La Commission des affaires européenne mène depuis longtemps une réflexion sur la crise migratoire à laquelle est confrontée l'Europe. C'est dans cette perspective que quelques-uns d'entre nous se sont rendus en Grèce en juin dernier, pour y rencontrer les responsables gouvernementaux et les ONG d'un pays qui se sent parfois bien seul face à l'afflux de réfugiés.
Nous sommes donc heureux d'accueillir, pour nous aider dans notre réflexion, M. Daniel Agier, directeur de recherche à l'Institut de recherche pour le développement (IRD) et directeur d'études à l'École des hautes études en sciences sociales (EHESS), qui fut, pendant plusieurs années, membre du conseil d'administration de Médecins sans frontières, et qui travaille plus particulièrement sur la question des migrants et des réfugiés, ce qui en fait pour nous une « personne ressource » au sens le plus noble du terme.
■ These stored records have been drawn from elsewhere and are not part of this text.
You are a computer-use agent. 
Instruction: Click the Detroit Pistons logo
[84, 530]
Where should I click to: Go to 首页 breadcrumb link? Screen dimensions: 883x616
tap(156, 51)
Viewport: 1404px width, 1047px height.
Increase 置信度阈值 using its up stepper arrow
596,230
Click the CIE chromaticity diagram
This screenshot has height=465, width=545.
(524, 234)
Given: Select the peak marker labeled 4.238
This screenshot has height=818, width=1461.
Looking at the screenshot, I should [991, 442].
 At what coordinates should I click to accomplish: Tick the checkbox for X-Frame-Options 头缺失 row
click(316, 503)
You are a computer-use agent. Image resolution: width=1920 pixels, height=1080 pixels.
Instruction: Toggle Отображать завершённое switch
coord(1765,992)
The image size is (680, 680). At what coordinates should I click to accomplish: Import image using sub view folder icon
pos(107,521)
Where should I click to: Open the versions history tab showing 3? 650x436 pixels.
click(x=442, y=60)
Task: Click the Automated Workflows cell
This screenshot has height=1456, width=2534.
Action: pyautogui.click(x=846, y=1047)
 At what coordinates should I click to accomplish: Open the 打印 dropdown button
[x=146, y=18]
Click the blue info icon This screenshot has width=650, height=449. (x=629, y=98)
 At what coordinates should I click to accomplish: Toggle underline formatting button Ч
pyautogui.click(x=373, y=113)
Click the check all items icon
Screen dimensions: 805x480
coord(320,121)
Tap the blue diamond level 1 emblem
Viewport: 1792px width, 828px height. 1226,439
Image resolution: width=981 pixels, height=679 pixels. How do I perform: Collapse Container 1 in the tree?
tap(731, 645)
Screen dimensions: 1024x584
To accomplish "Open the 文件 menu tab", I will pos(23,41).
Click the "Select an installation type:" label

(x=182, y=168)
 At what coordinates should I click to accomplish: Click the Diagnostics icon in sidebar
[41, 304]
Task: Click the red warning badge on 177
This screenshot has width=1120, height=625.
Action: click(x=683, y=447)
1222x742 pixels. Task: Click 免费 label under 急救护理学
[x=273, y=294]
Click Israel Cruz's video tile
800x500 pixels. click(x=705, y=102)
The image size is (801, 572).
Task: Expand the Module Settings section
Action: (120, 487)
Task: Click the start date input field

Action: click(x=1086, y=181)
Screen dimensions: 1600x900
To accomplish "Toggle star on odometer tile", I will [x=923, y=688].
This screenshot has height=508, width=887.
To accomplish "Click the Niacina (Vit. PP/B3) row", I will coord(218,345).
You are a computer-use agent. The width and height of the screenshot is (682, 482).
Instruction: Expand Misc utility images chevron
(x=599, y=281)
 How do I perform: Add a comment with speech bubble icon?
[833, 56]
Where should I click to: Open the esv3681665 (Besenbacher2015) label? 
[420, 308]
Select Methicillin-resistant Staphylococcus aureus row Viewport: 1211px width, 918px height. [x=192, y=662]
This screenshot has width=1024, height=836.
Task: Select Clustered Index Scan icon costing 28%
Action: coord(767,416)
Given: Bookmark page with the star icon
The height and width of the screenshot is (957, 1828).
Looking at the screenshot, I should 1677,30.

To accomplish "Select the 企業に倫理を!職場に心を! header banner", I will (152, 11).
Vous conjuguez, monsieur, l'expertise universitaire et l'expertise de terrain, ce qui doit permettre de nous éclairer sur la situation des personnes qui subissent la guerre ou la misère et qui frappent aux portes de l'Europe.
Notre commission insiste depuis longtemps sur la nécessité de prendre la mesure de la crise humanitaire et sur le fait, surtout, que l'Union européenne doit se donner les moyens de répondre au défi qu'elle représente. Des vies sont en jeu tous les jours, et pas seulement en Méditerranée. Les derniers chiffres, qui mériteraient d'être actualisés, font état de deux mille sept cents morts à nos frontières depuis le début de l'année, ce qui est insupportable.
Comme le dit la chanson, « le sang sèche vite en entrant dans l'histoire », et les images choc – au premier rang desquelles celle de ce petit garçon échoué sur une plage – sont vouées à tomber rapidement dans l'oubli, avec l'émotion qu'elles auront suscitée. Mais, au-delà de l'émotion, c'est à construire un projet européen solidaire que nous devons nous atteler. On ne peut en effet construire une Europe des grands marchés sans une Europe de la solidarité. Or cette crise migratoire révèle, hélas, les égoïsmes nationaux à l'oeuvre en Europe.
Dans ces conditions, que pouvez-vous nous dire qui nous permette d'interpeller et de convaincre les gouvernants – français et européens – de la manière la plus pertinente possible ? Quelles sont nos raisons d'espérer et comment pouvons-nous motiver efficacement notre combat ?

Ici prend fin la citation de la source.